Monday, May 3rd, 2010 by American Senior Fitness Association   View This Issue of Experience!

The Mayo Clinic has some sound advice for persons with high blood pressure who are interested in taking up weightlifting, as follows:

  • Consult with your physician before beginning any exercise program in order to adopt a plan that is individualized to your needs and medical status.
  • Note that weightlifting can cause a temporary rise in blood pressure; how much is mainly dependent upon the amount of weight lifted. However, regular physical exercise (including moderate weightlifting) leads to health benefits outweighing the risk for most people and can lower blood pressure in the long-run.

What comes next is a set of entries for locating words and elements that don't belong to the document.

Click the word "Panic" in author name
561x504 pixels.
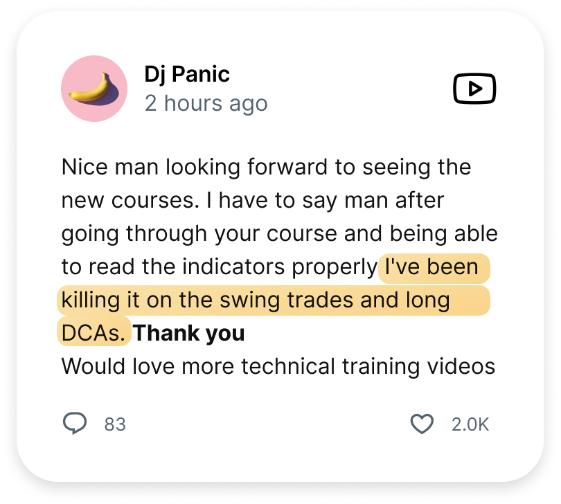201,74
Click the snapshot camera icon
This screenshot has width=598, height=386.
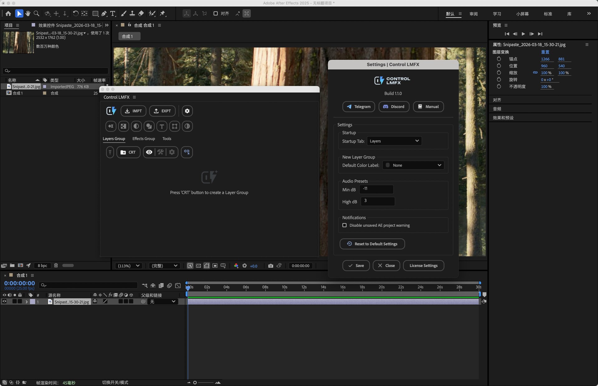tap(270, 266)
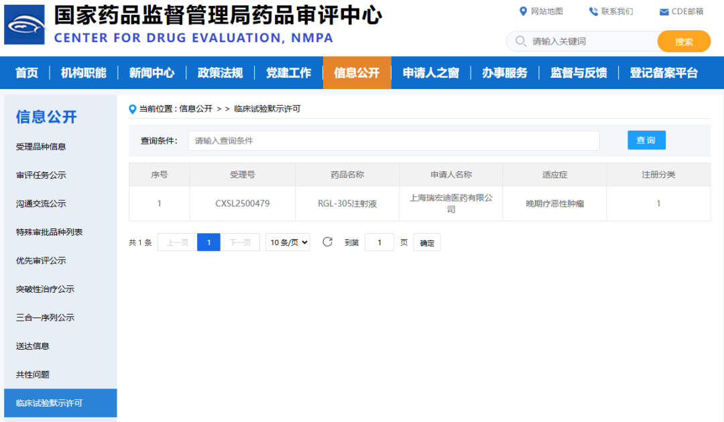
Task: Click the magnifier icon in the search box
Action: [x=520, y=41]
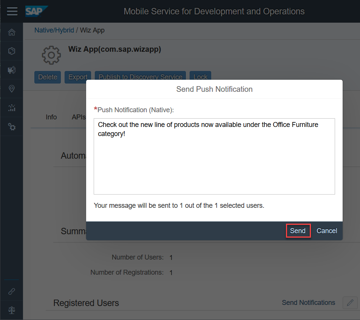Cancel the Send Push Notification dialog
Viewport: 360px width, 320px height.
click(327, 231)
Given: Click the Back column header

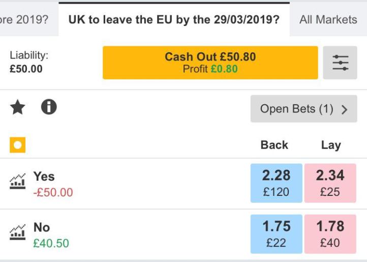Looking at the screenshot, I should click(x=274, y=145).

  • If you have high blood pressure, lift lighter weights. Heavy weight causes more strain and, in turn, a higher spike in blood pressure. To challenge your muscles using lighter weight, increase the number of repetitions you perform.
  • Never hold your breath while weight training. Breath-holding can raise blood pressure dangerously. Do breathe naturally and continuously throughout every lift.
  • Use proper form to minimize the risk for accidental injury.
  • Stop activity if you experience severe shortness of breath, dizziness, chest pain or chest pressure.
  • SFA guidelines call for notifying one’s physician at once in the case of chest pain or pressure, and in the event of recurring breathlessness or dizziness.